Dennys Xavier na Crusoé: Contra a ética altruísta
Amar a si mesmo é não apenas legítimo, mas necessário
“O coletivismo exige que o homem renuncie à sua mente, à sua vida e ao seu julgamento moral; que ele se torne uma célula sacrificável de um corpo sem identidade”. (Ayn Rand, A Virtude do Egoísmo)
Há uma tênue, mas definitiva fronteira entre viver e apenas existir.
Atravessá-la exige mais do que vontade: exige uma escolha, ato decisório.
Não qualquer escolha, mas aquela que eleva a razão, o entendimento, como farol e relega a evasão da realidade ao ostracismo moral.
Em um tempo que celebra a fluidez das verdades e a plasticidade amorfa dos princípios, o que significa afirmar que a ética deve ser objetiva?
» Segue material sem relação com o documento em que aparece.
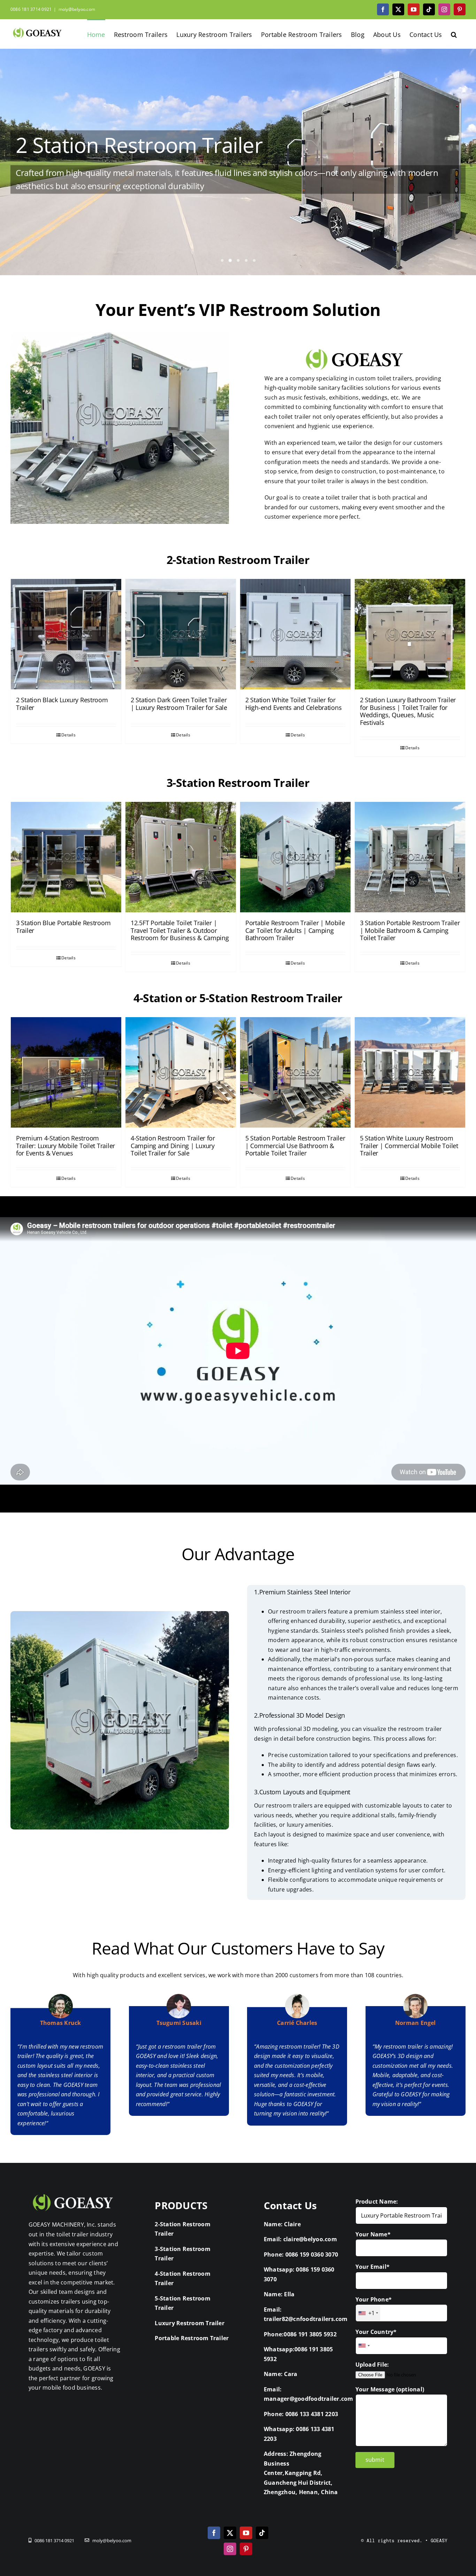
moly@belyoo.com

Vivemos uma era em que o subjetivismo é quase uma religião (penso estarmos de acordo sobre essa impressão geral).
As pessoas dizem: “minha verdade”, como se a verdade fosse um guarda-chuva personalizado, feito sob medida para proteger apenas contra as chuvas que incomodam o seu portador.
Mas, como ensina a filósofa Ayn Rand, devemos nos desafiar a rejeitar esse conforto narcísico.
Para ela, não há moral sem realidade. Não há valor sem vida. E não há vida digna sem razão.
O ser humano é o único animal que pode agir contra si mesmo; e o faz, frequentemente.
Ele pode desejar a morte e chamar isso de sacrifício. Pode anular a própria mente e chamar isso de fé.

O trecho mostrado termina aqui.